Line by line, repeat all the material exactly as it appears.
Segment Open
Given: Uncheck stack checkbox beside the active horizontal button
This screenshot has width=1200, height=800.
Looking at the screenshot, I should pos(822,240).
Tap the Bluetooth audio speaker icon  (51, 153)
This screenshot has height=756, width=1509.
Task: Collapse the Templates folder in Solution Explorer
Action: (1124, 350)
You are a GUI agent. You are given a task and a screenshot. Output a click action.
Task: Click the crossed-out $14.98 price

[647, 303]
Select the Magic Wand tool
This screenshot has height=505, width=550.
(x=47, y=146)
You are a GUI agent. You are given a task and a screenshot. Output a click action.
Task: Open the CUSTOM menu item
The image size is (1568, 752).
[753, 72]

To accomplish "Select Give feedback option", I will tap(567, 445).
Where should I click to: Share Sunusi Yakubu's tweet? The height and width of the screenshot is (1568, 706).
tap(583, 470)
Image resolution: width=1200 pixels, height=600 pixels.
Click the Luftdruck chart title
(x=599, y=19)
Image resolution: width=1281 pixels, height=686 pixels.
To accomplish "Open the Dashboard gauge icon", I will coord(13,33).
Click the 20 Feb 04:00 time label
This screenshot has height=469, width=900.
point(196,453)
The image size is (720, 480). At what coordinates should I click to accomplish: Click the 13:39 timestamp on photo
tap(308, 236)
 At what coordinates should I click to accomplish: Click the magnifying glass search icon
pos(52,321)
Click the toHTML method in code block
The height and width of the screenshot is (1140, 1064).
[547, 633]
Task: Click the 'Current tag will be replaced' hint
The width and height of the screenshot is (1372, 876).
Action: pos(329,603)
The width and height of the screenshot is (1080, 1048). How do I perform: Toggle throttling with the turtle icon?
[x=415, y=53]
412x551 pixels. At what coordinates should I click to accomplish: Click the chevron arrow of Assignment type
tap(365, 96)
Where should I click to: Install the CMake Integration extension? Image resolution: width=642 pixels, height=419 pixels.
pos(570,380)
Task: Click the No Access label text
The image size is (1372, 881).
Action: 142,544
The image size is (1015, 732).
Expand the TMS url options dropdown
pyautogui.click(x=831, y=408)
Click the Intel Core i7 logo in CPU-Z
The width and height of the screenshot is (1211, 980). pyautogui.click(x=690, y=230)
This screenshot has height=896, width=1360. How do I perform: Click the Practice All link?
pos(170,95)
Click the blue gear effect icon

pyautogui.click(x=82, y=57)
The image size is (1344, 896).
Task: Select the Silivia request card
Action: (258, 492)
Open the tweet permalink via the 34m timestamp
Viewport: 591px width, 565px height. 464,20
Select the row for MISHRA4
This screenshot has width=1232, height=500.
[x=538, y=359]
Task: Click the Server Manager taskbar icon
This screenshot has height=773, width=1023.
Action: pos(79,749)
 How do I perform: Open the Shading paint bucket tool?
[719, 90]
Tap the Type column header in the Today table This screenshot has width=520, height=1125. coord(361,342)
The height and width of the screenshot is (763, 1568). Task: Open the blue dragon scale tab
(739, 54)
Segment Closed
▸ Exercise response
Given: Uncheck stack checkbox beside the active horizontal button
This screenshot has width=1200, height=800.
Looking at the screenshot, I should pos(822,240).
Tap the Bluetooth audio speaker icon  (51, 153)
This screenshot has height=756, width=1509.
Task: Collapse the Templates folder in Solution Explorer
Action: (1124, 350)
You are a GUI agent. You are given a task and a screenshot. Output a click action.
Task: Click the crossed-out $14.98 price

[647, 303]
Select the Magic Wand tool
This screenshot has height=505, width=550.
(x=47, y=146)
You are a GUI agent. You are given a task and a screenshot. Output a click action.
Task: Open the CUSTOM menu item
The image size is (1568, 752).
[753, 72]

To accomplish "Select Give feedback option", I will tap(567, 445).
Where should I click to: Share Sunusi Yakubu's tweet? The height and width of the screenshot is (1568, 706).
tap(583, 470)
Image resolution: width=1200 pixels, height=600 pixels.
Click the Luftdruck chart title
(x=599, y=19)
Image resolution: width=1281 pixels, height=686 pixels.
To accomplish "Open the Dashboard gauge icon", I will coord(13,33).
Click the 20 Feb 04:00 time label
This screenshot has height=469, width=900.
point(196,453)
The image size is (720, 480). At what coordinates should I click to accomplish: Click the 13:39 timestamp on photo
tap(308, 236)
 At what coordinates should I click to accomplish: Click the magnifying glass search icon
pos(52,321)
Click the toHTML method in code block
The height and width of the screenshot is (1140, 1064).
[547, 633]
Task: Click the 'Current tag will be replaced' hint
The width and height of the screenshot is (1372, 876).
Action: pos(329,603)
The width and height of the screenshot is (1080, 1048). How do I perform: Toggle throttling with the turtle icon?
[x=415, y=53]
412x551 pixels. At what coordinates should I click to accomplish: Click the chevron arrow of Assignment type
tap(365, 96)
Where should I click to: Install the CMake Integration extension? Image resolution: width=642 pixels, height=419 pixels.
pos(570,380)
Task: Click the No Access label text
The image size is (1372, 881).
Action: 142,544
The image size is (1015, 732).
Expand the TMS url options dropdown
pyautogui.click(x=831, y=408)
Click the Intel Core i7 logo in CPU-Z
The width and height of the screenshot is (1211, 980). pyautogui.click(x=690, y=230)
This screenshot has height=896, width=1360. How do I perform: Click the Practice All link?
pos(170,95)
Click the blue gear effect icon

pyautogui.click(x=82, y=57)
The image size is (1344, 896).
Task: Select the Silivia request card
Action: (258, 492)
Open the tweet permalink via the 34m timestamp
Viewport: 591px width, 565px height. 464,20
Select the row for MISHRA4
This screenshot has width=1232, height=500.
[x=538, y=359]
Task: Click the Server Manager taskbar icon
This screenshot has height=773, width=1023.
Action: pos(79,749)
 How do I perform: Open the Shading paint bucket tool?
[719, 90]
Tap the Type column header in the Today table This screenshot has width=520, height=1125. coord(361,342)
The height and width of the screenshot is (763, 1568). Task: Open the blue dragon scale tab
(739, 54)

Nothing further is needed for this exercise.